I have to be honest, I had no idea what to expect when  my friend Jayne told me about the show she was in (and she was cunningly short on detail). Theatre for the deaf? Seriously? Was that miming and sign-language with big overdone facial expressions? But I'm always interested to try new things, and was feeling particularly like I needed a break from drinking and obsessing about The Break Up. So I took what I now realise was my hideously patronising attitude, and another friend, to go support.

And you know what, the piece was unbelievable. It was magical and terrifying and brilliant. It starts with a man lying dying on a hospital bed and immediately throws you into the delusions and visions he is having - the whole piece is set in his tormented dreams, or the underworld. And nothing makes it quite so underworldly as having no speech, only eerie music and garbled, nightmarish sounds - the kind you make when you're trying to scream or speak in a dream, but can't. The piece is very, very dark, and pretty freaky. Everyone is in masks (think Eyes Wide Shut but without the sex and with more soul-eating) which capture the sadness and idiosyncrasies of the individual characters perfectly. And there is some relief in the form of a fragile romance.

Quack really takes you into another world and is something truly unique and beautiful and moving. A rich experience. Thanks Jayne! And I reckon you should all go down to the Intimate Theatre on Hidding Campus and see it. (Before the 21st, or you'll miss it)

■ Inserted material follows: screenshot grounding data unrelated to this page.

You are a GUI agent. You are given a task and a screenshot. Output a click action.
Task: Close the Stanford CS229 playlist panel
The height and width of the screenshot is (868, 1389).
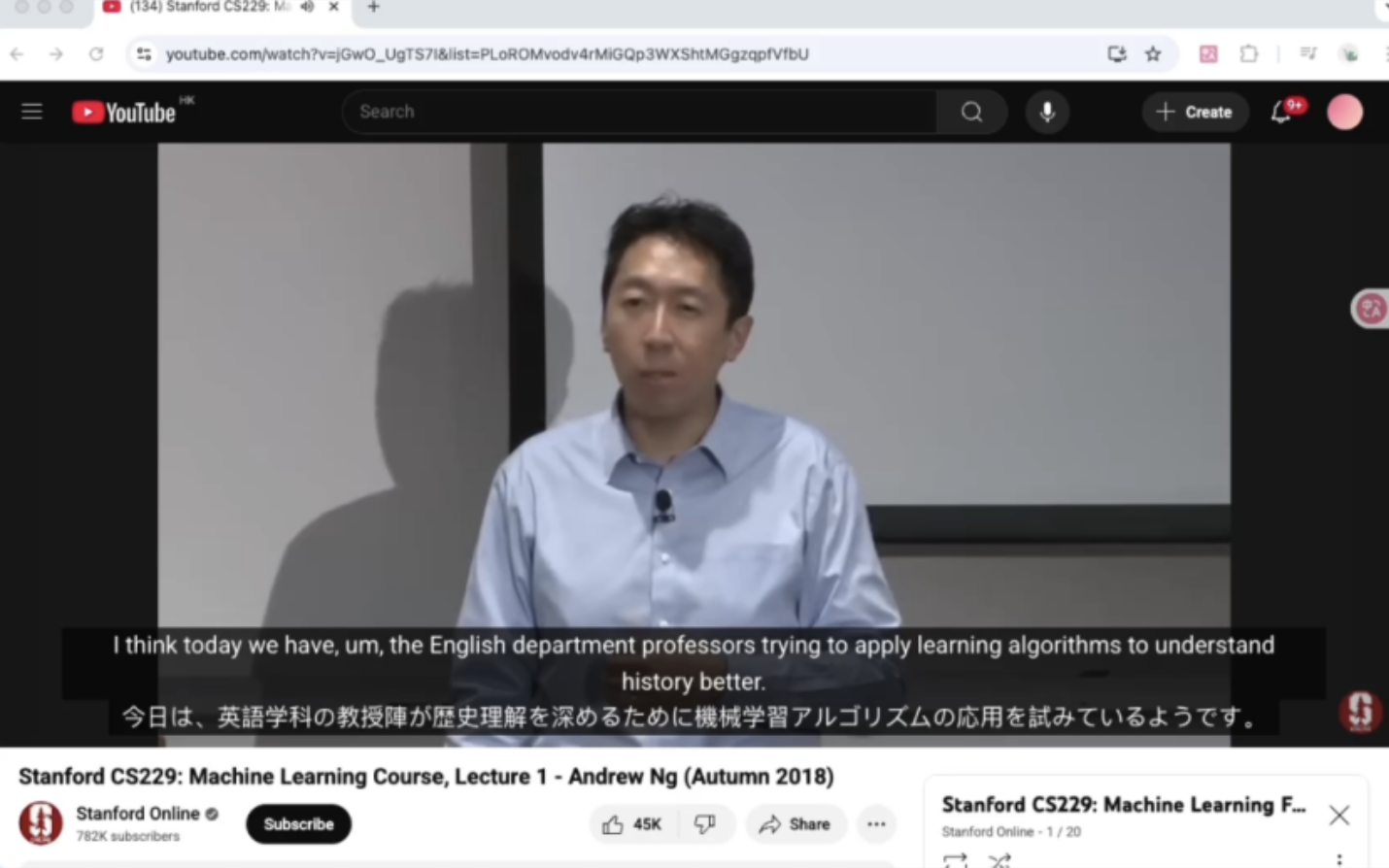pos(1338,816)
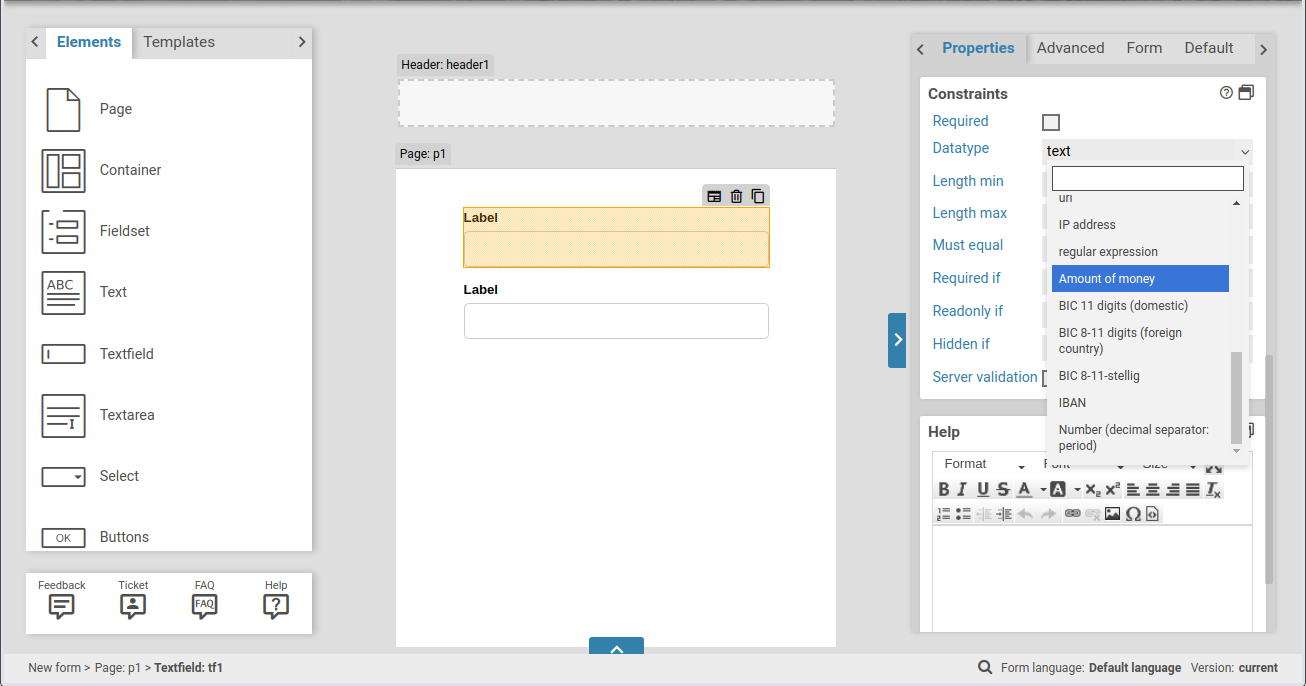Enable the Required checkbox
Image resolution: width=1306 pixels, height=686 pixels.
1050,122
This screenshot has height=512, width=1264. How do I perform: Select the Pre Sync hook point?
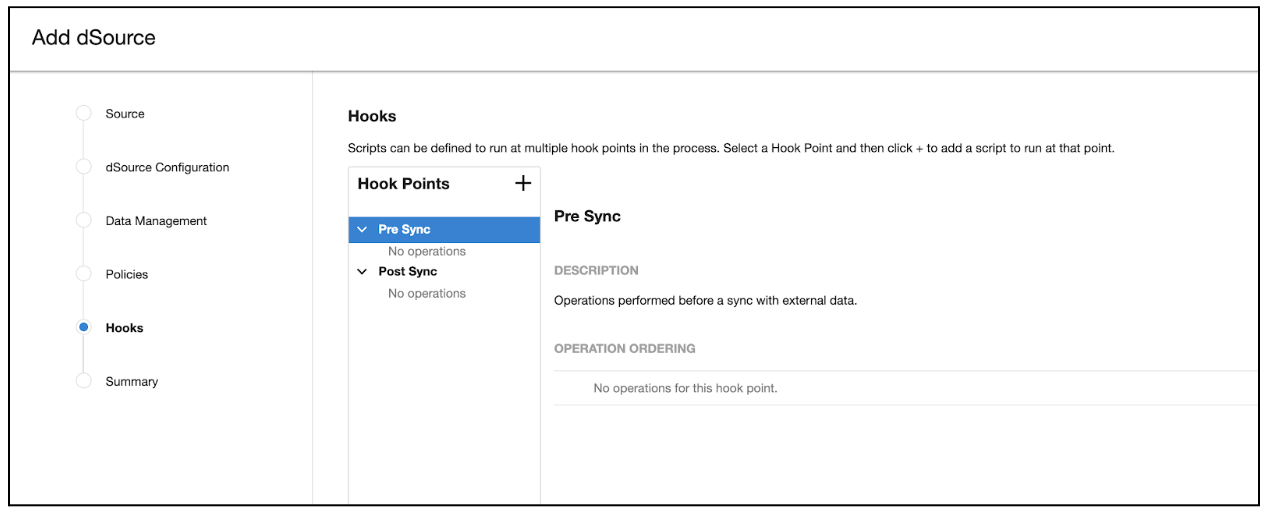coord(404,230)
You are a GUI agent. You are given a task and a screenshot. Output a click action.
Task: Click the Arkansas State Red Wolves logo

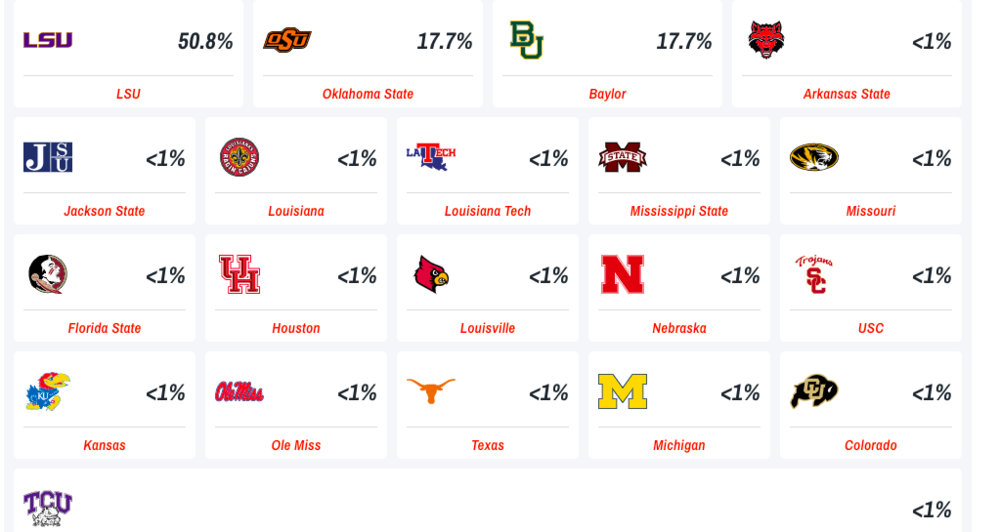(x=766, y=40)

Tuesday, November 10, 2009

A Life Less Ordinary

It's probably the result of growing up with a New Ager for a mom, in a home where it was always assumed that the world was on the brink of a vast spiritual awakening. I've always believed my life would coincide with the turning point in human history; a period of great turmoil and chaos and change, but ultimately, the end of our destructive patterns and the start of a Golden Age (for those who survive the transition). It would be filled with war and plagues and the collapse of civilization as we know it. That all coincided beautifully with the predictions of ecological collapse the scientists talk of, the economic collapse we're now undergoing, the Mayan Calendar, and even pop culture and Hollywood sci-fi. A perfect symphony of logic and truth.

But what if these are all delusions of grandeur? Perhaps these fears are all the result of animal instincts for survival being cleverly played by dreamers and marketers? I was sitting on the bench press machine at gym this evening and I had the most extraordinary of thoughts: that I may in fact lead an ordinary life, in ordinary times. It was the first time I'd even contemplated that option! I pondered the approaching descent into the 2nd half of my twenties and was truly surprised to think of myself growing old and dying, like so many generations before me. No great war of good and evil.

And, as with all thoughts of mortality, I immediately felt two conflicting emotions: disappointment and relief. The first is what I'm going to have to work on: to find the extraordinary in the ordinary, and meaning in the every day details of my life.